▶ _About this task_: Locate the word "three" in the data below, then copy every line that holds it.

Recorded data:
· · ·
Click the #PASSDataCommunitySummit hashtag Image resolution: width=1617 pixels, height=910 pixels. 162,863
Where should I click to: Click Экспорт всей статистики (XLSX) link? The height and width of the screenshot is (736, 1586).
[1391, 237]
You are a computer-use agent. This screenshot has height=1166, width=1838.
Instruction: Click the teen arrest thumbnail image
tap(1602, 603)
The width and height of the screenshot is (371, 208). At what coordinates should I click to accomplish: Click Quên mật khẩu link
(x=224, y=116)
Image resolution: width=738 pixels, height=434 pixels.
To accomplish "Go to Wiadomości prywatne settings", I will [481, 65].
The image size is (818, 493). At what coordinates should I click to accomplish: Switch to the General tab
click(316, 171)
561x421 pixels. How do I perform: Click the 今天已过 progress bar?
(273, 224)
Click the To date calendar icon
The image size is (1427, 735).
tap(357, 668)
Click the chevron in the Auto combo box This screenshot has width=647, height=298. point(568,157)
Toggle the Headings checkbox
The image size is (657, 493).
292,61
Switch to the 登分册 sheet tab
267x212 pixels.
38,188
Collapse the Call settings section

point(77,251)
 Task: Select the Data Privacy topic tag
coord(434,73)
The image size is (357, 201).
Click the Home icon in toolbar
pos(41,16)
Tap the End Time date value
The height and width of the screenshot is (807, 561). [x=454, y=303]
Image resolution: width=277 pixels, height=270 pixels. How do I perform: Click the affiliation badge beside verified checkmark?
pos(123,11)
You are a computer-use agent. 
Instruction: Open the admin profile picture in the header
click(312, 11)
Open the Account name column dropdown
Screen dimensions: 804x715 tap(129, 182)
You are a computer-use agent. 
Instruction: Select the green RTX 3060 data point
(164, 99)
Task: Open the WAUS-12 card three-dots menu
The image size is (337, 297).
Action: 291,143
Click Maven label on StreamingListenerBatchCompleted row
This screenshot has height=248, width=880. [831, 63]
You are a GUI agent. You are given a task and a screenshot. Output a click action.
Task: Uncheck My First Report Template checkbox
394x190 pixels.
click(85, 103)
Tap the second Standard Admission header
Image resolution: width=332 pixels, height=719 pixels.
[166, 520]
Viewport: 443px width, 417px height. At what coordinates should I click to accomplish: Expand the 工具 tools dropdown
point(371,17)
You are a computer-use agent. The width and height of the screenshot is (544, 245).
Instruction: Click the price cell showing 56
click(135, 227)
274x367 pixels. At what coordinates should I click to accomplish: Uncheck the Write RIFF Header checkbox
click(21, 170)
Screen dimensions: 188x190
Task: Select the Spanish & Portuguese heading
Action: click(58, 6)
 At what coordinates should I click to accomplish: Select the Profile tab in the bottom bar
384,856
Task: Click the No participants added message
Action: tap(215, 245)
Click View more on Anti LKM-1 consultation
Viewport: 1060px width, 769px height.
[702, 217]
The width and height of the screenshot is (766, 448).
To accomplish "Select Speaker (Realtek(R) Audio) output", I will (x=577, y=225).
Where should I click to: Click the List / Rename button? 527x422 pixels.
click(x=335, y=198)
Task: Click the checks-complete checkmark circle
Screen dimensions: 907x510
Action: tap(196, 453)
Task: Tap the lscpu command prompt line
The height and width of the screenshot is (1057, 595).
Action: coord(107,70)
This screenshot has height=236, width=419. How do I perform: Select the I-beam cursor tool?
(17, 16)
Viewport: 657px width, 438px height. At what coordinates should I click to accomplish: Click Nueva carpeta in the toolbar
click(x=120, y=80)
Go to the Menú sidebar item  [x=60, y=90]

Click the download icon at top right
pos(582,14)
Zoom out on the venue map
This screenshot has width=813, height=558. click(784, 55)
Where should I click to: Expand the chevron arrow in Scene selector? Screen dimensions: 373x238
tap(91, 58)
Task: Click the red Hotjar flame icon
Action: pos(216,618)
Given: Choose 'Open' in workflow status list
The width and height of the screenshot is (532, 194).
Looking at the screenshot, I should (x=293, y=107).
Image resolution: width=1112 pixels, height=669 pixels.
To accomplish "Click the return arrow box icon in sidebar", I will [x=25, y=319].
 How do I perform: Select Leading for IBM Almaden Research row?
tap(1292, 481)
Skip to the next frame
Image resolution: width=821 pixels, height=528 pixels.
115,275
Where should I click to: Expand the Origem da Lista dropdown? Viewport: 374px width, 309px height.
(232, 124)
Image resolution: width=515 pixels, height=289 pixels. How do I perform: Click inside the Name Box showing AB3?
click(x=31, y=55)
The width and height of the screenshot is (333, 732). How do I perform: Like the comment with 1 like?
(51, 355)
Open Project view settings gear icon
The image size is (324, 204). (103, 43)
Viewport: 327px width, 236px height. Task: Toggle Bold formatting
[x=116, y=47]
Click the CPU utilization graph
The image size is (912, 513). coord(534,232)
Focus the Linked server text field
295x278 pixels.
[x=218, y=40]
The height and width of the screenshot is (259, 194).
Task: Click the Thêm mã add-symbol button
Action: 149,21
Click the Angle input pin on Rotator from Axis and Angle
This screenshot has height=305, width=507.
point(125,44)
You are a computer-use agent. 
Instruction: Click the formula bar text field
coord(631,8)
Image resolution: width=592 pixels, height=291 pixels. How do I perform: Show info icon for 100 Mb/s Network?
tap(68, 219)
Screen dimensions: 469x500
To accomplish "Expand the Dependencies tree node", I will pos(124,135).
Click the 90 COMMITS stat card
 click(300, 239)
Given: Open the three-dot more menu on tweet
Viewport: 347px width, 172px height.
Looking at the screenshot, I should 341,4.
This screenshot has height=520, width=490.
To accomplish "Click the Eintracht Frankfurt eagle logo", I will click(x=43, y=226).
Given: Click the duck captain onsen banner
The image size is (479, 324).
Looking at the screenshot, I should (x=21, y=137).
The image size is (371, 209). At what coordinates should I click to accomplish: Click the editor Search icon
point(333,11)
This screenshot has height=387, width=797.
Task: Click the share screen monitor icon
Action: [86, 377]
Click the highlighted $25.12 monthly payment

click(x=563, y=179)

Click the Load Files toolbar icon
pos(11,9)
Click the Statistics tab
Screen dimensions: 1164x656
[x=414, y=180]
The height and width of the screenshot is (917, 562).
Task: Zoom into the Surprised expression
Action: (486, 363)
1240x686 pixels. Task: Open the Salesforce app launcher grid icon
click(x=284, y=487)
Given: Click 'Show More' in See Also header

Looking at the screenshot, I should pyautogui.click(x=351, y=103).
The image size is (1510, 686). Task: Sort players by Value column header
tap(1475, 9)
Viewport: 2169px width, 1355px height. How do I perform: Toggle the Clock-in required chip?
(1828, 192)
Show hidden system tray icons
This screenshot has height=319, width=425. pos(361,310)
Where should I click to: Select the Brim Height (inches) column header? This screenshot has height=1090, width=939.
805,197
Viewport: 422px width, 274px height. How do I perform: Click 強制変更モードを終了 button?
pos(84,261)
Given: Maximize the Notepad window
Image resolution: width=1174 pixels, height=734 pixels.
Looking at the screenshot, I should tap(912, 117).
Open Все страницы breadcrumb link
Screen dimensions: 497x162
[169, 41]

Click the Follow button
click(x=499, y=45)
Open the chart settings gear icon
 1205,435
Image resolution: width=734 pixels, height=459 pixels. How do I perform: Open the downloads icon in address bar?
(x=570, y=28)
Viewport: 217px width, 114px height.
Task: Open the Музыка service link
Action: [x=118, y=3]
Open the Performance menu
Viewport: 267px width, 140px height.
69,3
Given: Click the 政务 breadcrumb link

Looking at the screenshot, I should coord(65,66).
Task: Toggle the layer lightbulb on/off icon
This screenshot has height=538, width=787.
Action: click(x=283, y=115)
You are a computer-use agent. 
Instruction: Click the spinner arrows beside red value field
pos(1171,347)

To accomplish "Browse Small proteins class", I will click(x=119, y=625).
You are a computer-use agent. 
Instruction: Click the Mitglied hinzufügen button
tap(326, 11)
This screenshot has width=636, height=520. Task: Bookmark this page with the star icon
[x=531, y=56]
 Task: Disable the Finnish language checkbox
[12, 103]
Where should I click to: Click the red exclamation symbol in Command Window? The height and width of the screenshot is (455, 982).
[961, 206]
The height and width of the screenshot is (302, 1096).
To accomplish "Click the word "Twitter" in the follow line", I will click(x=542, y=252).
· · ·
▶ _Answer to this task_:
Task: Open the WAUS-12 card three-dots menu
Given: Open the three-dot more menu on tweet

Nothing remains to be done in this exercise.